Random reflections after around two weeks without facebook

This may seem stupid but I've realized of many things lately due to what the title says. Not only facebook, I must, say, all that has to do with socializing through internet. I guess it has also to do the fact of the bad experiences, but after all, I think that with time, it is going to turn positive.

These days have been days of self-reflections, thinking about myself, my future and what I like to do. At the beginning it was painful, because the bad experiences, but as I say, I feel each day it is getting a little little bit better.

I want to talk specifically about facebook (I guess it can apply to all social networks but as I mainly used facebook, I'll talk about that only) and other online thing I used to do: play MMORPGs.

First, talking about facebook, despite the good things, I only have thoughts for bad things.
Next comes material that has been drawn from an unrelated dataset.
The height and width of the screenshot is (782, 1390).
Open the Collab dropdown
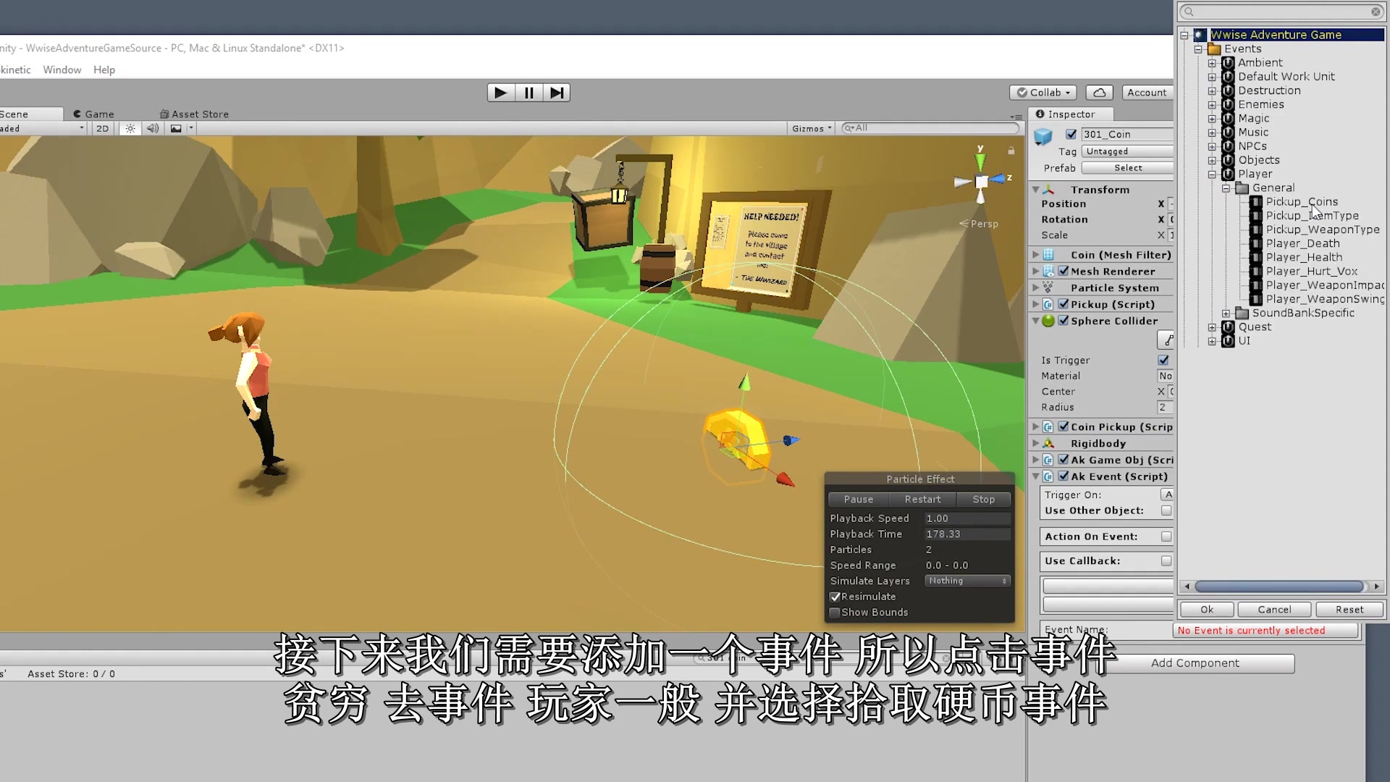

Yes, there are some good things, but as I feel them now, they are very tiny compared with the bad things. I've met some of the worst persons in my life there, I discovered that people is up to ruin you if that can make them grow, even indirectly. If not, how the fuck do you explain that someone talks bad about something you do and then he says "I didn't try it, I didn't read the information". Just WTF. That scapes from my understanding. I have tons of these things, and I don't want to extend it, but summarizing, I got 99% shit and 1% good things. I won't lie, I've met amazing persons there, but facebook is full of shit.

Talking about MMORPGs, this is a videogame genre I used to like a lot. I say used to, because although I still consider I like it, it is not the same, or at least I don't think I can feel it the same way as before, at least until I play my own-created MMORPG... There have been 2 MMOs in my life: Lord of the Rings Online (5 years playing it) and more recently, Asta (some months playing it). I love both, for different things. I love LotRO because the enviroment (damn, it's LotR!) and because the quests (best is till Gondor, my favourite expansions are Moria and East Rohan, but all quests are good, epic books are totally amazing, instances are fine and I really enjoyed big battles). About Asta, I just love all except questing. Enviroment is awesome,  graphics are incredible, system of battle is fine, treasure hunter, bounty hunter... very good. Now the bad things, again, not because the game itself, but because people. In LotRO, pvp is VERY bad balanced. As a good creep I am (spidey and warg!), I am underpowered. One time, we were 24vs1 (creep raid vs 1 minstrel, that is, healing class). Well, that minstrel survived. If it is 24vs1 (24 freeps vs 1 defiler, that is, the evil healing class), the defiler would die in a few seconds maximum. I posted in the forums the experience, because I recorded it. What did I got? Of course, insults of the freeps. And finally, the devs closed the post because "it is not allowed to share that" and because insults. That's fine for me, I won't spend a single euro in that game anymore. Then I moved to Asta, trying to find another MMO because at that moment I really hated LotRO. Asta (in spanish) was fantastic, I even got a couple costumes from the store. Until things got very rare. It seems the company is not very good, they banned a lot of people claiming they cheated in something (no idea about that), and then I saw a new that another company was going to release Asta in steam (in english). It would not be too bad if not because I already had bought a couple costumes with real money... so... shit... I am too lazy to go to the steam version and do all again (I prefer english games and community after all) and of course I will not buy again the same costumes... So... I am done with MMOs. Now I'll just enjoy those two until they are closed with what I can do without spending any more money, and done.

Well, this post is going to be long but I'm bored, want to write something and if I was a youtuber I would record myself telling this but as I don't like to be recorded, I'll write.

I've noticed how much time I was losing with all that shit. Too much concentration in promoting my art just to find shit people who dislike it without even see it, too much time lost in eternal dailies in MMOs for nothing after all, because a bad experience can ruin it completely. In these days being nearly all the time alone (because it is very very hard to be 100% time alone, even more when you have to go to class...) I've got much more skill playing my erhu and I've been working in new projects relating with art history. The art blogs have been updated and will continue, I am closing that part of my life and I think I will feel satisfied. I also want to try some new things, I don't know if that will be good or bad, but at this moment, I don't care. I feel I've lost too much time. It's time to spend it of the best way possible.